> [To do]
[1] In the reflection on the past year, when did the writer usually do the yearly retrospective?
[2] Rewrite the stretch of the reflection on the past year from "I think realizing" through "You trust them.", putting "mold" wherever "niche" appears.
[3] Extend the reflection on the past year, picking up after its final sentence.

> [Passage to read]
◆ ◆ ◆ ◆ ◆
The past year has taught me many lessons. One of them was for sure that being myself is what it’s all about. It’s a lesson that not only 2016 has taught me but previous years too. It just took me a while to get there.
I think realizing that you are actually good enough the way you are and that you can build on that to move forward takes time. It takes a lot of time. And while you are learning that lesson there will be plenty of people telling you that you should be different. That you should fit into a niche. A niche that was chosen by them. A niche that suits their ideas, their purposes. When those people are people close to you, people who have had a massive influence on all of your life you listen to them. You trust them.
You trust that they only want the best for you.
In the past years my little retrospective on the months that have past was usually done on midnight on New Years Eve. This time thought, I just didn’t want to do it. I wanted to focus forward. I had plans to keep my gaze to the future rather than the past. Or at least just stay in the moment, enjoying the company of my family and celebrating the change of the year.
◆ ◆ ◆ ◆ ◆
> [Stored records]
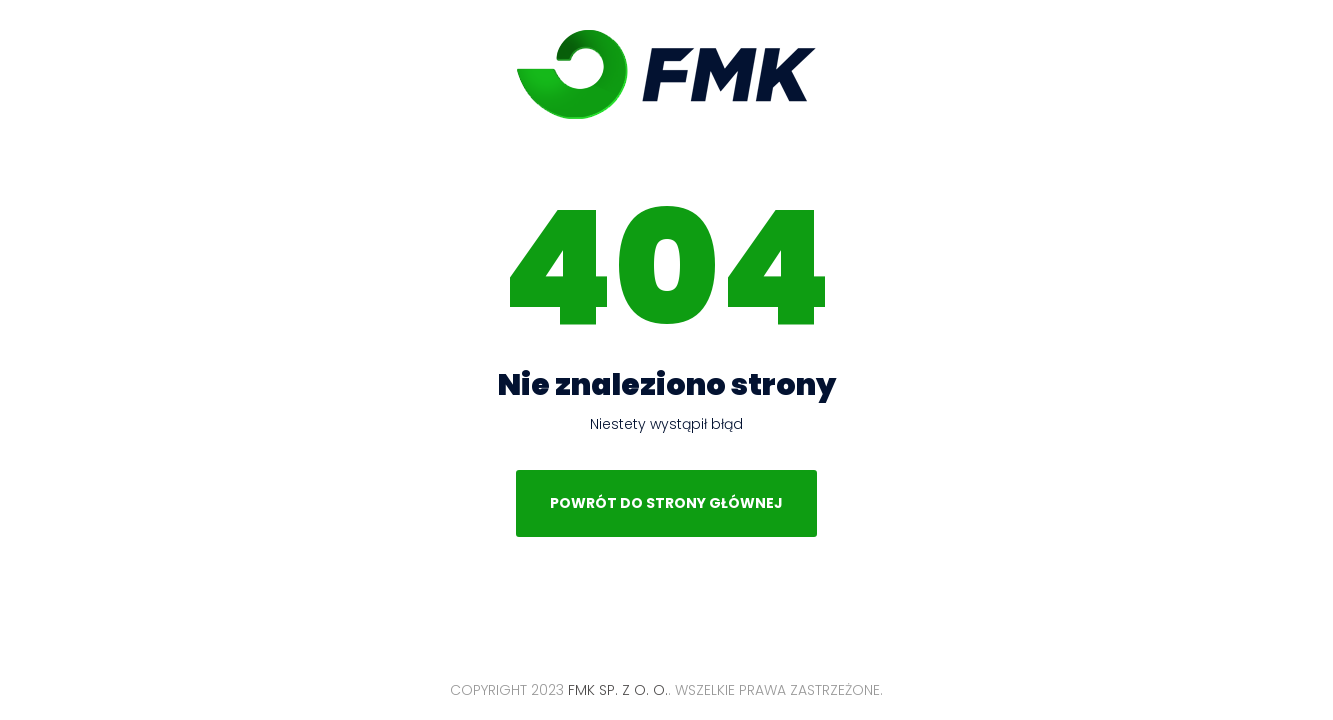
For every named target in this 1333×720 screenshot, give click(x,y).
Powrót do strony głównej (666, 503)
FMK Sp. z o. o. (666, 74)
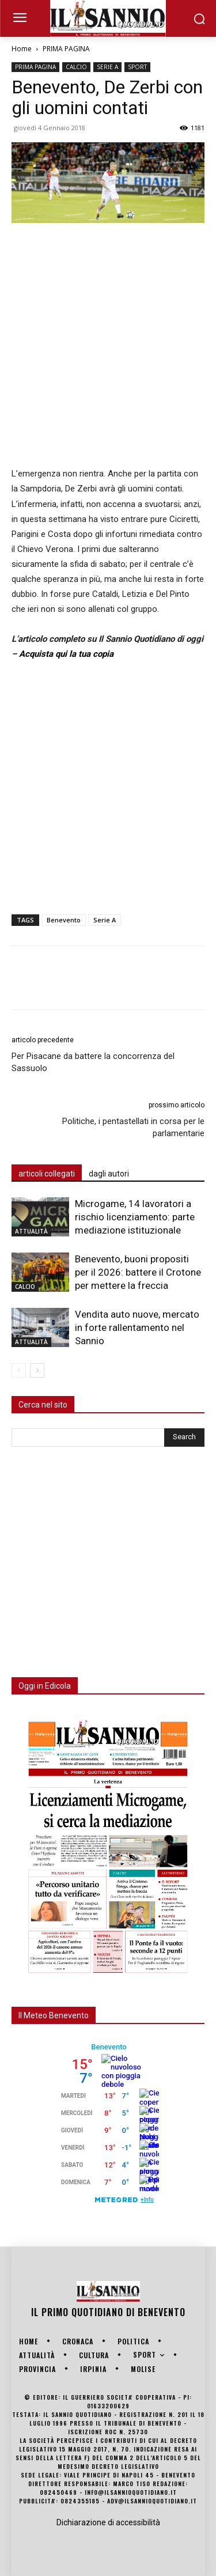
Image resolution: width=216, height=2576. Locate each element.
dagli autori (109, 1173)
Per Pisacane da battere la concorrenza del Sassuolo (93, 1062)
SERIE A (107, 67)
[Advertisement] (108, 346)
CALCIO (76, 67)
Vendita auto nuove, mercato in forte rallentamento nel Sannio (137, 1327)
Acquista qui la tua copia (66, 654)
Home (22, 49)
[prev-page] (19, 1370)
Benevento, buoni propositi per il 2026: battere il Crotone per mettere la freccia (138, 1272)
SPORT (137, 67)
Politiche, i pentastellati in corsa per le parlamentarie (133, 1127)
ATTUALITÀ (31, 1231)
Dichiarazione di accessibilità (108, 2522)
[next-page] (37, 1370)
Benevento (64, 920)
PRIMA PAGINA (66, 49)
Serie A (104, 920)
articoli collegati (46, 1173)
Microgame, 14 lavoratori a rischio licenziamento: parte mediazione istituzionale (135, 1217)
◆ ◆ ◆ ◆ ◆
> [Written responses]
[1] At midnight on New Years Eve.

[2]
I think realizing that you are actually good enough the way you are and that you can build on that to move forward takes time. It takes a lot of time. And while you are learning that lesson there will be plenty of people telling you that you should be different. That you should fit into a mold. A mold that was chosen by them. A mold that suits their ideas, their purposes. When those people are people close to you, people who have had a massive influence on all of your life you listen to them. You trust them.

[3]
I had a plan. As so often though, my plan did not really work out.
I simply got overwhelmed. Overwhelmed by all that had happened, all the feelings that were inside of me, well under control for week after week after week.
A wise person once told me that in order for something to return you need to let go first. During our journey of life we will face many situations where we need to make a decision. The decision about hanging on to something or letting it go. Sometimes it’s easier, sometimes it’s bloody hard.
Do you think things happen by chance? Or do you believe that everything is meant to be? I often think about it. I often question if everything is meant to be, especially when times are rough. But then I have experienced more than once how things develop “out of the blue”, how the puzzle pieces suddenly fall into place.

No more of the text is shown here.